11. What does the novel suggest about identity? Are the characters easily identified in the various storylines? Is the identity of any particular character surprising, and if so, why? Does the book suggest whether identity is a static or fluid state? What seems to determine or shape the identity of the characters?
12. How does Arcadia uphold or otherwise defy traditional notions of genre? Is the book easily categorized? Explain. What genres are represented therein?
13. Evaluate the theme of storytelling. What is the role of the storyteller within the novel, and how are the storytellers treated in each time and place? What might this suggest about the purpose of storytelling?

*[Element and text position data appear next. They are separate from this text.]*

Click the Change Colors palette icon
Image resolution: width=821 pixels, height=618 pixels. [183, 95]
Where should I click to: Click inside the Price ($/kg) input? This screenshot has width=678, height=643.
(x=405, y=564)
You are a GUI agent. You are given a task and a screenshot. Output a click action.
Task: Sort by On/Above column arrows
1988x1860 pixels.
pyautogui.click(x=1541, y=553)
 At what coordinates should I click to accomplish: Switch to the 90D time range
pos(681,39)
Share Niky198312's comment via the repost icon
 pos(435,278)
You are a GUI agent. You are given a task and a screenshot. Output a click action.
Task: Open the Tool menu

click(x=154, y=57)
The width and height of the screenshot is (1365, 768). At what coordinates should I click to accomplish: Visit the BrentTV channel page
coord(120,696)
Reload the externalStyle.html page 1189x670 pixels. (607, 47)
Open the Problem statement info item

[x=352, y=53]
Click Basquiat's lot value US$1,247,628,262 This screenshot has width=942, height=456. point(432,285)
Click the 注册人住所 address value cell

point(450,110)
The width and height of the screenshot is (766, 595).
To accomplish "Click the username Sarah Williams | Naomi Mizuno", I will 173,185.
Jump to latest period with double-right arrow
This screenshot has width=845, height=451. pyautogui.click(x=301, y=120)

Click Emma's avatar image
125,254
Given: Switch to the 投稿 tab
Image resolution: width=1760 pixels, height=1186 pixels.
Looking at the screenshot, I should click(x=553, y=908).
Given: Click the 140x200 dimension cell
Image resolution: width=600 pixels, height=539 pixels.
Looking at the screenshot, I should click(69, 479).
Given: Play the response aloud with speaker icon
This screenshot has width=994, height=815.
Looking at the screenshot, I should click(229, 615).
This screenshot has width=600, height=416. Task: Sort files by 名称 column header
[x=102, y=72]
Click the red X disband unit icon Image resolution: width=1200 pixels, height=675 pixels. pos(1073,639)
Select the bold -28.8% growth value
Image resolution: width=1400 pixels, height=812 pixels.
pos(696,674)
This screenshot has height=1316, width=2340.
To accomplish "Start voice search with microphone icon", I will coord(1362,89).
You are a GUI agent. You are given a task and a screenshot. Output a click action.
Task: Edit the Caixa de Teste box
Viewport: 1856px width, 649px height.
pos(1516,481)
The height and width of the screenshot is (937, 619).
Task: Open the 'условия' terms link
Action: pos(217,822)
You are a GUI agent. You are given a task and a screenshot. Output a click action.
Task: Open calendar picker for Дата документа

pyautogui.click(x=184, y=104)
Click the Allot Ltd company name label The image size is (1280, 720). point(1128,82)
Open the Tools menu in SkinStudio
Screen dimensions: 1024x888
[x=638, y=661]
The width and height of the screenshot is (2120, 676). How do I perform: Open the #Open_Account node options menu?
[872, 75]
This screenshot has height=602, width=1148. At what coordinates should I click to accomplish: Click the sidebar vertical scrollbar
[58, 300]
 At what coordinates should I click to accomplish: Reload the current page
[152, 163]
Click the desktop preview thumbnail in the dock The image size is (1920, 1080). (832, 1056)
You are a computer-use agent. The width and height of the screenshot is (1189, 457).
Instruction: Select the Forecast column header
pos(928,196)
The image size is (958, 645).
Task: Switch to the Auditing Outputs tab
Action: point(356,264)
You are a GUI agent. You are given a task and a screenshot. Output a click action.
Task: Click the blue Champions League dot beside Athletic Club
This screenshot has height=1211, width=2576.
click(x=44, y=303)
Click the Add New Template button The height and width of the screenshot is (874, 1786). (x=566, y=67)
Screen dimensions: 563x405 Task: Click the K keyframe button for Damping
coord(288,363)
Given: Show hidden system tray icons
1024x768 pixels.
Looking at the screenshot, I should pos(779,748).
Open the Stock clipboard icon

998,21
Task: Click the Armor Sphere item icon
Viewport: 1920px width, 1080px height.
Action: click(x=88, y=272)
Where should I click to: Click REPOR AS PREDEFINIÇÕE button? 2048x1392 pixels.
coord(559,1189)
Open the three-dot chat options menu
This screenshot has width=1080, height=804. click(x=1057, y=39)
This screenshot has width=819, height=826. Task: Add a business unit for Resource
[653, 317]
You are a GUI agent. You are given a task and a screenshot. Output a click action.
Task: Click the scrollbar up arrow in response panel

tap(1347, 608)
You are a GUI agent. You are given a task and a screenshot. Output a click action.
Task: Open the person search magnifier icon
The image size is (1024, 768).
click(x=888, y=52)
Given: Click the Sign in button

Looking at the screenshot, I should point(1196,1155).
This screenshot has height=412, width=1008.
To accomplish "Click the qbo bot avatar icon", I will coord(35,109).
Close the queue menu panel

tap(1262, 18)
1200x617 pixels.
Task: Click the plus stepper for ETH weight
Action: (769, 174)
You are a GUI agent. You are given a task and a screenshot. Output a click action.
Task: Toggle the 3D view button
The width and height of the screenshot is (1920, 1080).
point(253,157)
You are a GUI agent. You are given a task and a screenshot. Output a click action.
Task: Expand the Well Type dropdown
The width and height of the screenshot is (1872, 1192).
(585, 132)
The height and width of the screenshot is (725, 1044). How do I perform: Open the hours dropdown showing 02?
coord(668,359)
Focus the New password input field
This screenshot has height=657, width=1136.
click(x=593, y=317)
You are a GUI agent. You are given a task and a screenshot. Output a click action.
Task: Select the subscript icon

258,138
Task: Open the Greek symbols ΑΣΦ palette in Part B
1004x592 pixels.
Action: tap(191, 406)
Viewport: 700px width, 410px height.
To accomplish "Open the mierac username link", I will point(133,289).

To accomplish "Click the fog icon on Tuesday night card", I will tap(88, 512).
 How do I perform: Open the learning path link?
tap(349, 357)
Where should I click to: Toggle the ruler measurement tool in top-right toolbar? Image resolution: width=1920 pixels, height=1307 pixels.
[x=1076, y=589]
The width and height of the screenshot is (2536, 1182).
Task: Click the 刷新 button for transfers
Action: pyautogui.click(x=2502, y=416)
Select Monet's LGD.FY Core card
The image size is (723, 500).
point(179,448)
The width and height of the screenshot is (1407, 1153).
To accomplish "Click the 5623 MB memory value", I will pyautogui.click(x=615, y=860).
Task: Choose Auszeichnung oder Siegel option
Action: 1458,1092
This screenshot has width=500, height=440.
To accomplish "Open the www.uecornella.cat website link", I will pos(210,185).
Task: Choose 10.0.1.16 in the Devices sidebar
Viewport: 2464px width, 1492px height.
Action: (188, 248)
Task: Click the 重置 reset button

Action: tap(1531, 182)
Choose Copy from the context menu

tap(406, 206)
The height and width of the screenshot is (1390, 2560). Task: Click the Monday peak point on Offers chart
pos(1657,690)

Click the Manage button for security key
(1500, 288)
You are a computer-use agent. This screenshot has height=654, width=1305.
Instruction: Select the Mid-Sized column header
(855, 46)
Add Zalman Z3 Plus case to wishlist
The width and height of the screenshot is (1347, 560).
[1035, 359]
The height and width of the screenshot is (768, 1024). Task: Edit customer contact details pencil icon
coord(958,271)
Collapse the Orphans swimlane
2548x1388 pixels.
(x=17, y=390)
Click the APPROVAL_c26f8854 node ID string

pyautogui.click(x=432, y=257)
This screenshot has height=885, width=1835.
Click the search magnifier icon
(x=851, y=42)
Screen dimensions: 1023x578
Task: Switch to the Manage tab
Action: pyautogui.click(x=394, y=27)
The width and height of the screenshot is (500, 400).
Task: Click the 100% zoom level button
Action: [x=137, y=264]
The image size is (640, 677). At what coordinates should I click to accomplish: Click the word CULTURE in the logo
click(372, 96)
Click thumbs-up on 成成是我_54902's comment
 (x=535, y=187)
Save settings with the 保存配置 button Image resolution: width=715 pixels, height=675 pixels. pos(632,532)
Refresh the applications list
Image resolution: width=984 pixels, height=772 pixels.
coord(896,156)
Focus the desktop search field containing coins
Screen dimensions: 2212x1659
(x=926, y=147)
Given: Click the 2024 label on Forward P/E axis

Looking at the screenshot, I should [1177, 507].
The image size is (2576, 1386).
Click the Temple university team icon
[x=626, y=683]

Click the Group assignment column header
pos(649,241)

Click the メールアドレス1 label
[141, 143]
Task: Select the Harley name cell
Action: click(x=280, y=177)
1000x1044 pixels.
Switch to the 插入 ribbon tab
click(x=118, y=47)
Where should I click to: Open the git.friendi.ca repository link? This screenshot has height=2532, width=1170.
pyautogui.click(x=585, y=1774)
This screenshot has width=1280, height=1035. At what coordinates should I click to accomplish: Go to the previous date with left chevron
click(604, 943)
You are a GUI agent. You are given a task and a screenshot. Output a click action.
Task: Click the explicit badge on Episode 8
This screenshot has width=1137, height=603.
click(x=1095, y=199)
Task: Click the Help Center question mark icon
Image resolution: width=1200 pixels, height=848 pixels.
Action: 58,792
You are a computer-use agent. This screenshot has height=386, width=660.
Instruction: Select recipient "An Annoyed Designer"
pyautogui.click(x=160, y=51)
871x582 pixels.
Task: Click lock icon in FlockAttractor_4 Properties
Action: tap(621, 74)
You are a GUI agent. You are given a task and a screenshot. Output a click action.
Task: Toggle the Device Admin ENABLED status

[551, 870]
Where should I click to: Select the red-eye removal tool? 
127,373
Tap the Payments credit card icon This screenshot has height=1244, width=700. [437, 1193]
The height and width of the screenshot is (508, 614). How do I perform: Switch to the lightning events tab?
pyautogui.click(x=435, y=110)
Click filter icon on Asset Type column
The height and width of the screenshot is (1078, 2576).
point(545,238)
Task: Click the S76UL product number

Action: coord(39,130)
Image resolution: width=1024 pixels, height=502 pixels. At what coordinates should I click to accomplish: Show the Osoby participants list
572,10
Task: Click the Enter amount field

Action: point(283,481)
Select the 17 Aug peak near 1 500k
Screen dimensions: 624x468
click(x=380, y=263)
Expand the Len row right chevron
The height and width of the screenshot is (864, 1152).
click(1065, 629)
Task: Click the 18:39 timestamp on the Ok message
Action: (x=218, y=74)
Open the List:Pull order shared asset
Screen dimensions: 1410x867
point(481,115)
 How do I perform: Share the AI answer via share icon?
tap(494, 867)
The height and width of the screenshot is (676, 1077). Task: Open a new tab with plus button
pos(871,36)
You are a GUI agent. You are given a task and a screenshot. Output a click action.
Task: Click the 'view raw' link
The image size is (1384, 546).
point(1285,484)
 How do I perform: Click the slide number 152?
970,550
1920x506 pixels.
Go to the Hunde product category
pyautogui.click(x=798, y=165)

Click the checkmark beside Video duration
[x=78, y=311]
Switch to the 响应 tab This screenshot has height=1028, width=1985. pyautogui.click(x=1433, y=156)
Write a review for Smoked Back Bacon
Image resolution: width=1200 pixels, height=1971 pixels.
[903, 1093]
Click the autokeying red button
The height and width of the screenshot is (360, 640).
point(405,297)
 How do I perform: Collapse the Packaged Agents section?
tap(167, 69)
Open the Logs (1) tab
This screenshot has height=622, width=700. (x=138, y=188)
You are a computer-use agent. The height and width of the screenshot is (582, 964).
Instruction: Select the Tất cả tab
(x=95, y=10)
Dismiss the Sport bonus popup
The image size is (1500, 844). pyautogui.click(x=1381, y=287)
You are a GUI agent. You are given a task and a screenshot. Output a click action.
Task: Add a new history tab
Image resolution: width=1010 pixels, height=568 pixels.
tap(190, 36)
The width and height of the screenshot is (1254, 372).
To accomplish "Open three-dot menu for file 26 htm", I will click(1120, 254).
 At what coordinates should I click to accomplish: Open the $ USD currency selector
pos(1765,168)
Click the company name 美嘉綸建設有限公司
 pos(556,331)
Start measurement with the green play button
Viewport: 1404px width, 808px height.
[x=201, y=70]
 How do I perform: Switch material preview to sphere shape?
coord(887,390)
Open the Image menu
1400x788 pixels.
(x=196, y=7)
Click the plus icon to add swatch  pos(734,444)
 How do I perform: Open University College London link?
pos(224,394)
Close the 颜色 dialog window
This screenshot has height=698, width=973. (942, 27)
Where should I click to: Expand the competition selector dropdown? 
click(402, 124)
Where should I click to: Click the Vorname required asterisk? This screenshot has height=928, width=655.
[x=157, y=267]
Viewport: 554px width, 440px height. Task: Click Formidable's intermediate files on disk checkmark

14. How many stories does Arcadia contain? What stories influence Henry Lytten’s tale, and what stories influence Arcadia as a whole? What do these influences indicate about literary discourse and the relationships amongst texts?
15. In Arcadia, minor characters are revealed as major characters and major characters become minor ones, depending on which storyline a reader focuses on. What are some examples of this, and what might this convey about our own relationships to one another?
16. What is the Devil’s Handwriting? Who wants to find it and what do they want to do with it? Why is it significant to those who want to get their hands on it? Is it recovered? What does it ultimately reveal?
17. Consider the treatment of colonization and the treatment of indigenous peoples as a theme of the book. What does the novel suggest about this topic? How does Pears tackle the idea of the foreign in the novel?
18. Who are the Renegades, and what are some of their beliefs? Why do the elite scientists hope to contain them? Which group do you identify with more, in terms of what they wish to uphold and accomplish?
19. The author has revealed in interviews that Arcadia was conceived and written with the help of software. Discuss the role of technology in the formation and arrangement of the book. Do you think that the use of technology in the creation of this book was a success? Why or why not?
20. Evaluate the final chapter of the novel. Were you surprised at the conclusion? Explain. How does the conclusion relate to the overall structure of the book and the major themes of Arcadia?